Who we are
Liminal BioSciences is a global biotechnology company that specialises in discovering, developing and commercializing novel small molecule compounds for respiratory, liver and renal diseases. We focus specifically on developing solutions for rare and orphan diseases.
Liminal BioSciences operates on an integrated basis from our three talent hubs in Laval, Quebec, Canada, Cambridge, UK and Rockville, Maryland, USA. Our common shares are listed for trading on the Nasdaq Global Market (LMNL) and Toronto Stock Exchange (Symbol: LMNL).
Our expertise in small molecules has enabled a strong pipeline with potential best-in-class drugs. We have two novel compounds in clinical development which stem from our understanding of the biology relating to two fatty acid receptors (GPR40 and GPR120), and a related metabolic receptor, GPR84, which have been shown to promote tissue regeneration and scar resolution as opposed to fibrosis.
Our lead small molecule therapeutic PBI-4050 is an anti-inflammatory and anti-fibrotic agent with the potential to treat rare and orphan diseases such as Alström Syndrome (ALMS), Idiopathic Pulmonary Fibrosis (IPF) and Scleroderma.
Our second small molecule therapeutic, PBI-4547, was developed as an analogue of PBI-4050 and is currently in a phase 1 clinical trial in healthy volunteers. Early evidence from preclinical studies suggest that PBI-4547 could be a potential treatment for non-alcoholic steatohepatitis (NASH), metabolic syndrome and other liver diseases.
We are also evaluating the development of another novel compound to treat certain kidney diseases.
In addition, we operate a division, Prometic BioTherapeutics, devoted to the development and commercialization of plasma-based therapeutics, including our lead product, Ryplazim™ (plasminogen). Our proprietary plasma purification technology enables the commercial production of plasminogen at scale.

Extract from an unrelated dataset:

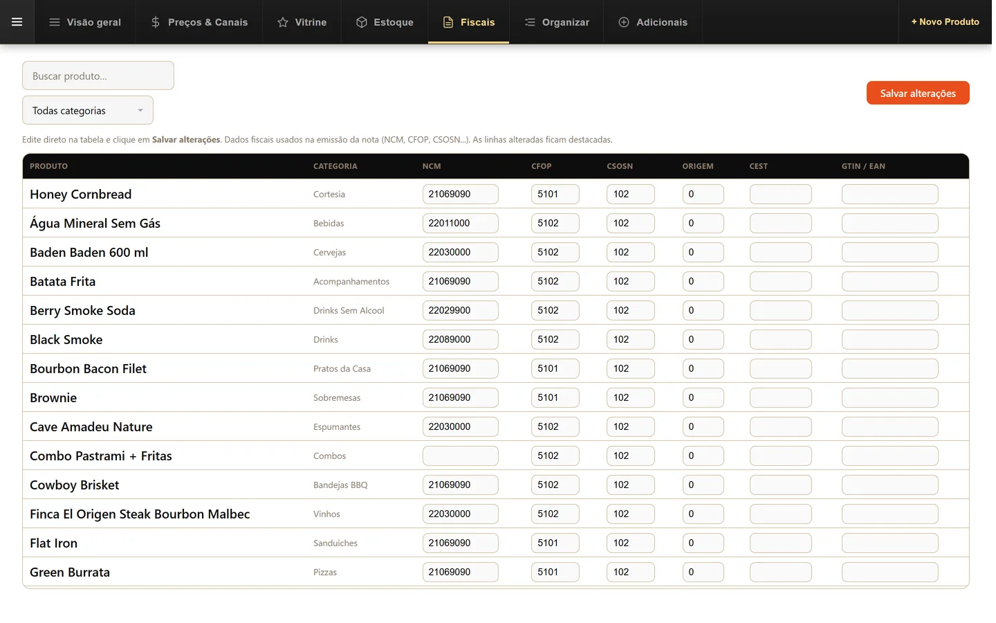Click the CSOSN field for Brownie
996x623 pixels.
pyautogui.click(x=631, y=398)
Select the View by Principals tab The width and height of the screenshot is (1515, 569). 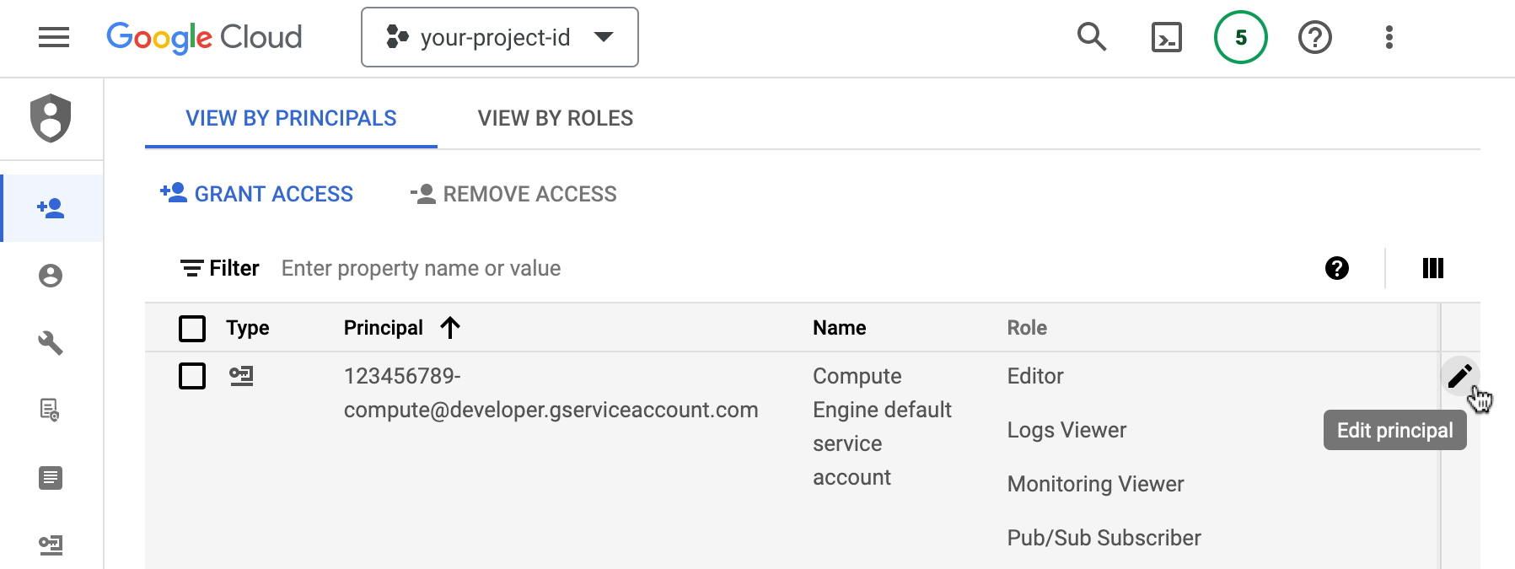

We have already received Rare Pediatric Disease, Orphan Drug and Fast Track designations from the FDA for Ryplazim™ (plasminogen). We intend to file a BLA with the FDA in the first half of 2020 seeking approval to treat patients with congenital plasminogen deficiency, followed by similar applications in other markets. We intend to commercialise Ryplazim™ (plasminogen) through commercial partnerships with companies with established sales and marketing organizations.
We are committed to providing patients throughout the world with hope of a healthier future. We are doing this by:
• Making new discoveries , initially within the field of fibrosis
• Targeting serious, unmet medical needs using small molecule drugs
• Building a substantial and rich R&D pipeline, enabled through world- class science and proprietary technology
Our world-class research and development team are constantly pushing boundaries to make discoveries which help the scientific community better understand rare disease and orphan drug development, especially effecting the liver, kidney and respiratory system.